Il y a ensuite la question des exigences de plus en plus fortes du peuple malien Il faut noter que depuis la chute du président Moussa Traoré et l’émergence du mouvement démocratique au prix du sang versé par le peuple, les Maliens sont devenus plus exigeants. Les populations se sont nettement mises dans la posture selon laquelle le pouvoir leur appartient. Par conséquent, elles ne font que prêter ce pouvoir à qui elles veulent, mais ne le donnent surtout pas. Ainsi, pendant 20 ans de pratique démocratique, il y a une floraison de partis politiques, d’associations et d’organisations de la société civile, qui ont décrié à tort ou à raison, les travers de la gouvernance de l’État, sur le plan social, économique, politique et institutionnel. Depuis 2012, les Maliens ne se font plus prier pour battre le pavé, et revendiquer, autant qu’ils constatent que face aux défis du quotidien, la mauvaise gouvernance continue.
Par ailleurs, il y a aussi le défi pour le pouvoir de ne pas être en conflit avec la source de sa légitimité. Là réside une cause importante, qui est à l’origine des coups de force en période de normalité constitutionnelle ou non, depuis la transition sous le président par intérim Dioncounda Traoré, qui tenait sa légitimité des 40 jours d’intérim que lui conférait la Constitution du 25 février 1992 Au-delà, il a malheureusement subi une agression.
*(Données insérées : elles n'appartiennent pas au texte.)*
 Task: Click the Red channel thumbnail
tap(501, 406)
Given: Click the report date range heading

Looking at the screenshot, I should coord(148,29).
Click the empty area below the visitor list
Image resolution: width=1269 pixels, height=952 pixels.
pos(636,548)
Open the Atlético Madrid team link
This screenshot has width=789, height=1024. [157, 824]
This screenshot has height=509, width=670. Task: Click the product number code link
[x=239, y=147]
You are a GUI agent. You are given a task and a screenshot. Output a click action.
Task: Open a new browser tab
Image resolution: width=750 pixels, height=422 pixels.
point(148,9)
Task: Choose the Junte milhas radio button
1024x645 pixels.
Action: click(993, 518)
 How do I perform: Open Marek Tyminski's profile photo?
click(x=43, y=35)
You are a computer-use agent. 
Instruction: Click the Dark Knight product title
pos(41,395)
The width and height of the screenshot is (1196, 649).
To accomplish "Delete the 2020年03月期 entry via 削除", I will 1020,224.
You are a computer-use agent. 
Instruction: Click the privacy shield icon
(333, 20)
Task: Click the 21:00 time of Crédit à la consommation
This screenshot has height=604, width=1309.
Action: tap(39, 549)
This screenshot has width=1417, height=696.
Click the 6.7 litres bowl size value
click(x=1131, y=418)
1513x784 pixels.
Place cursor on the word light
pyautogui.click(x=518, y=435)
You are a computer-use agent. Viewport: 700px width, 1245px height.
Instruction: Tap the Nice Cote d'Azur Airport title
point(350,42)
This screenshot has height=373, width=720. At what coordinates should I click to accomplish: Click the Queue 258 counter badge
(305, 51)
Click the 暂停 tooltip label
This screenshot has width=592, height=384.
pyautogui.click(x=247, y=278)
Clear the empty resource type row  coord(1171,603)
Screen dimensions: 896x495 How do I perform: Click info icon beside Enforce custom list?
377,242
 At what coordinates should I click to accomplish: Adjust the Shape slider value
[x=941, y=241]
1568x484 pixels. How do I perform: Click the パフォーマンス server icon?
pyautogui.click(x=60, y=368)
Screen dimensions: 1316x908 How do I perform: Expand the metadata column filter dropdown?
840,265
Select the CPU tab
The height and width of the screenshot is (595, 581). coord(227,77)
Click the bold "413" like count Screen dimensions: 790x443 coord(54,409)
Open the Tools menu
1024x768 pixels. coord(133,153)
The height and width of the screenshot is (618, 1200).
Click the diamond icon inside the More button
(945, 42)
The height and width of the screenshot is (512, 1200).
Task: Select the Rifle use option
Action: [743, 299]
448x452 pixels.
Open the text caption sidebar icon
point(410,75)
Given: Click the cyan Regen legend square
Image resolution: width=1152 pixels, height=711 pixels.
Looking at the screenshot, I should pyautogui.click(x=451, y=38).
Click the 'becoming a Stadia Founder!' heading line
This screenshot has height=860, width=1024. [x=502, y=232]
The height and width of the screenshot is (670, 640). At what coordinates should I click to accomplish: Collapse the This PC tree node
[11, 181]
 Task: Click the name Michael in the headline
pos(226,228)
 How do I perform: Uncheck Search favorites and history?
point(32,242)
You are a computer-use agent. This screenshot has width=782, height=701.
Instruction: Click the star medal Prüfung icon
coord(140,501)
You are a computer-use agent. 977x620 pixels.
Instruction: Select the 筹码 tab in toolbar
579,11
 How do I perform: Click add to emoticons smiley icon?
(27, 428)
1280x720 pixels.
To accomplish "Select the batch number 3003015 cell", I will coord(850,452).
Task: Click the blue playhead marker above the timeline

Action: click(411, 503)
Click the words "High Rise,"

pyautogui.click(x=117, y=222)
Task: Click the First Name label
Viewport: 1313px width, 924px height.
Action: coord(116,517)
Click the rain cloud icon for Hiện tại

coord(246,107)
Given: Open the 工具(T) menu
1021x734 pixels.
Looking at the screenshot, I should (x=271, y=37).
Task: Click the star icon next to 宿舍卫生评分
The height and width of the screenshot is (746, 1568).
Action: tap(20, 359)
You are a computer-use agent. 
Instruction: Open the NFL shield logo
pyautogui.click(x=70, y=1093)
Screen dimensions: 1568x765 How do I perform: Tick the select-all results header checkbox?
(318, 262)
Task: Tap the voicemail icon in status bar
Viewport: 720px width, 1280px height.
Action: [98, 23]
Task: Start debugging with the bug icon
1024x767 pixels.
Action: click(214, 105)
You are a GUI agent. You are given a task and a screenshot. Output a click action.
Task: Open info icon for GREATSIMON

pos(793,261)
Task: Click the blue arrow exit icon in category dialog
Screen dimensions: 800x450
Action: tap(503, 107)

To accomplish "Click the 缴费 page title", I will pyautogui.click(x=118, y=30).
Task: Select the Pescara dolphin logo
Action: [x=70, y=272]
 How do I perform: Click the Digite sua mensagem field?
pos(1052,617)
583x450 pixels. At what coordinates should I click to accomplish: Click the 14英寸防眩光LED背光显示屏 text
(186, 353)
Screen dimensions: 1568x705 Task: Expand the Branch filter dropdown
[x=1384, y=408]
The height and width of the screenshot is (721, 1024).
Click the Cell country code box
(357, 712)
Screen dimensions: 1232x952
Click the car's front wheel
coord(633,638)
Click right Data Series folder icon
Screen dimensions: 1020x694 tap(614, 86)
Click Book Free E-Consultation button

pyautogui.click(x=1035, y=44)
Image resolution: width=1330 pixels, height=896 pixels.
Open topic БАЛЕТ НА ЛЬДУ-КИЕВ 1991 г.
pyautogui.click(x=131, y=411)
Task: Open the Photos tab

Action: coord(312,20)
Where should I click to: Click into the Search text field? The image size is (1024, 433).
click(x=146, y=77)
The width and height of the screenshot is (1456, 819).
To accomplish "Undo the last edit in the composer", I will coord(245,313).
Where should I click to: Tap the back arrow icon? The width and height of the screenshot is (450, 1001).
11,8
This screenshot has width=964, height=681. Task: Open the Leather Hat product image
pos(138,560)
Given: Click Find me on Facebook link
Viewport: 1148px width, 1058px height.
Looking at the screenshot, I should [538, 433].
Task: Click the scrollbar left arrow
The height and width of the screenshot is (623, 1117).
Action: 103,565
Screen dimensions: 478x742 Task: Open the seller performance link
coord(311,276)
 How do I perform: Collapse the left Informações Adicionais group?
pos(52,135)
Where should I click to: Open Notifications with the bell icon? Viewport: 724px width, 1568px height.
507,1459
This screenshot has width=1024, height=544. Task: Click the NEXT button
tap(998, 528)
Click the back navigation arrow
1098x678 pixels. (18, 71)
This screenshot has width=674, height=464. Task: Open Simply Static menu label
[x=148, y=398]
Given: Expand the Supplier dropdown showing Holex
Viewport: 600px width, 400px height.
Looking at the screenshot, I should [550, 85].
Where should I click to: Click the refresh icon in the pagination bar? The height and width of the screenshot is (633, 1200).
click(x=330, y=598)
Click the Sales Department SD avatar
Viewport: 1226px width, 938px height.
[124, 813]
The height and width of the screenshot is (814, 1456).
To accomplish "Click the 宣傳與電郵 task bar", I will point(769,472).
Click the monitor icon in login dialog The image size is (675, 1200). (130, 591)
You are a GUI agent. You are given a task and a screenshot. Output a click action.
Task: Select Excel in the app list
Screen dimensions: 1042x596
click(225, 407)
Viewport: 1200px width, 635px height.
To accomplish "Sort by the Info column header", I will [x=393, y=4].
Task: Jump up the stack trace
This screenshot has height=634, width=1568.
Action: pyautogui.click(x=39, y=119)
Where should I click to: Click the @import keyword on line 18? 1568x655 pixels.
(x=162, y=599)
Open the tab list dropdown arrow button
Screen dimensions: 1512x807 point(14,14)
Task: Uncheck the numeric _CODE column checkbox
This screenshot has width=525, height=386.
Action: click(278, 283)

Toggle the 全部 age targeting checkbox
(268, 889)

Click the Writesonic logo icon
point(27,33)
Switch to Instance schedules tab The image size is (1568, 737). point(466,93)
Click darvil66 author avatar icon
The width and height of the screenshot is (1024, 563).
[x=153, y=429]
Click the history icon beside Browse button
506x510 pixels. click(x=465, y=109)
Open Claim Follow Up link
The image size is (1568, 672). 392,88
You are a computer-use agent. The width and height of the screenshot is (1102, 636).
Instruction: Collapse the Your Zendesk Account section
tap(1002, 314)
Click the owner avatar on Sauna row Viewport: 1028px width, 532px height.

On peut appliquer le même raisonnement à la démission forcée du Premier ministre Cheick Modibo Diarra, qui a finalement remis sa démission aux putschistes de Kati.
S’agissant du président élu, Ibrahim Boubacar Keita, sa gestion politique a finalement été perçue comme étant « contraire aux intérêts du Mali par une bonne frange du peuple. Son régime finit par subir un coup d’Etat ouvrant la voie à une transition plutôt laborieuse voire tumultueuse. Concernant le président Bah N’Daw et son Premier ministre Moctar Ouane, ils sont arrivés aux affaires grâce à la junte rassemblée au sein du CNSP, la source de leurs légitimités. Mais, ils auraient voulu s’affranchir de cette « légitimité ». Ce qui a conduit à la mise « hors de leurs prérogatives ». Une manière pour les colonels de Kati de montrer que la légitimité leur a été déléguée par la force du canon.
Enfin, la limite de la Constitution du 25 Février 1992, qui ne prévoit d’article pour organiser la démission du président, facilite l’intervention de l’armée dans l’arène politique. Ne devrait-on pas prévoir cette éventualité dans la perspective des prochaines réformes politiques et institutionnelles ?
Loin de nous toute idée de justifier les coups d’Etat, dont nul n’ignore les conséquences désastreuses sur l’avenir du pays. La stabilité des institutions fait avant tout le bonheur des Maliens. La recherche des voies et moyens pour guérir le grand patient Mali est l’affaire de tous les citoyens. Dès lors, il urge de traiter la maladie, mais aussi de comprendre sa nature pour mieux la prévenir.